I think that the USPSTF made an important error in giving prostate cancer screening a “D” recommendation. My feeling is that the evidence would best support a “C” recommendation, meaning that men should not be routinely screened but instead should be informed of the risks and benefits and allowed to decide for themselves.
I also agree with the others in that active surveillance should be part of what is offered if a low- or moderate-grade prostate cancer is detected. That approach is used much more readily in Europe and may partly explain why the Goteborg European trial demonstrated such a low “number needed to treat” (12 men with screen-detected prostate cancer treated to avert one cancer death over 14 years of follow-up).21 This number is much lower than that in the European study overall and compares favorably with other cancer screens such as mammography and even colorectal cancer screening.
DR. HOFFMAN: Thank you, everyone. I really appreciate your participation and very insightful comments.
UPDATE
The AUA recently updated their position on PSA screening.20 The previous AUA recommendations were based upon expert opinion and the consensus process, while the new guidelines are evidence-based developed using a process based upon the Institute of Medicine's recommendations on guideline development. In short, the AUA guidelines now recommend informed decision making for PSA screening for men aged 55-69 years at average risk for the disease. In this setting, men should be informed of the risks and benefits of screening and should undergo screening if they feel it is in their best interests after this discussion. In men over age 70 years at average risk or those with less than a 10-year life expectancy, the guidelines recommend against routine screening, although they do acknowledge that there may be a role for informed decision making in particularly healthy men over the age of 70 years.
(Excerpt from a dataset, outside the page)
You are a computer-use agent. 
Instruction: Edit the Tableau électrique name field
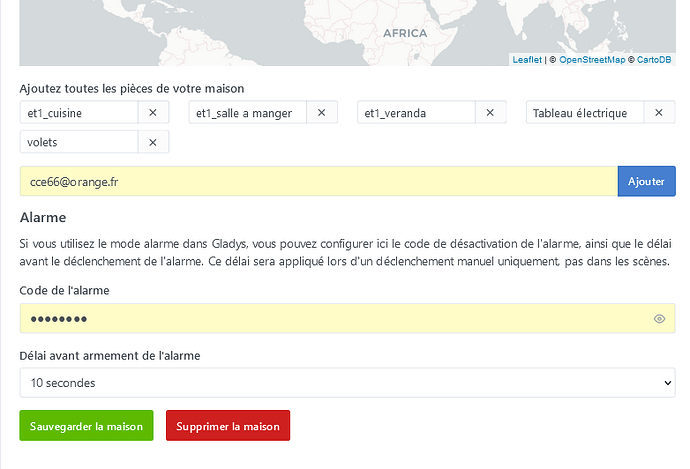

Perhaps, the most controversial element of the new AUA guidelines is the fact that they do not recommend routine screening in men aged 40-54 years at average risk for prostate cancer. This is somewhat different from explicitly recommending against screening. The panel felt that because there was currently no evidence showing a significant benefit to screening in this age group, while there were some documented harms associated with screening, it could not endorse routine population-wide screening. However, the panel did note some evidence showing a relationship between elevated PSA levels in men in their 40s and increased risk of prostate cancer metastases and death later in life. Because of this, the panel felt that “the absence of evidence does not mean an evidence of absence” and stopped short of explicitly recommending against screening in this younger age group. It is important to remember that the AUA guidelines only apply to men at average risk and that men at an increased risk of disease (strong family history and African-American race) are encouraged to discuss screening with their provider and make an informed decision regarding testing, regardless of their age.
The American College of Physicians (ACP) also recently issued a guidance statement based on their review of screening guidelines developed by other organizations.28 The ACP also supported shared decision making for men between the ages of 50 and 69 years, advising clinicians to inform these men about “the limited potential benefits and substantial harms of [PSA] screening for prostate cancer.” They also recommended against PSA testing for average-risk men under the age of 50 years or over the age of 69 years and for men with a life expectancy less than 10 years. With these new publications, there is now a consensus among professional organizations against routine screening. Instead, men between the ages of 50 and 69 years should be supported in making informed decisions that reflect their preferences.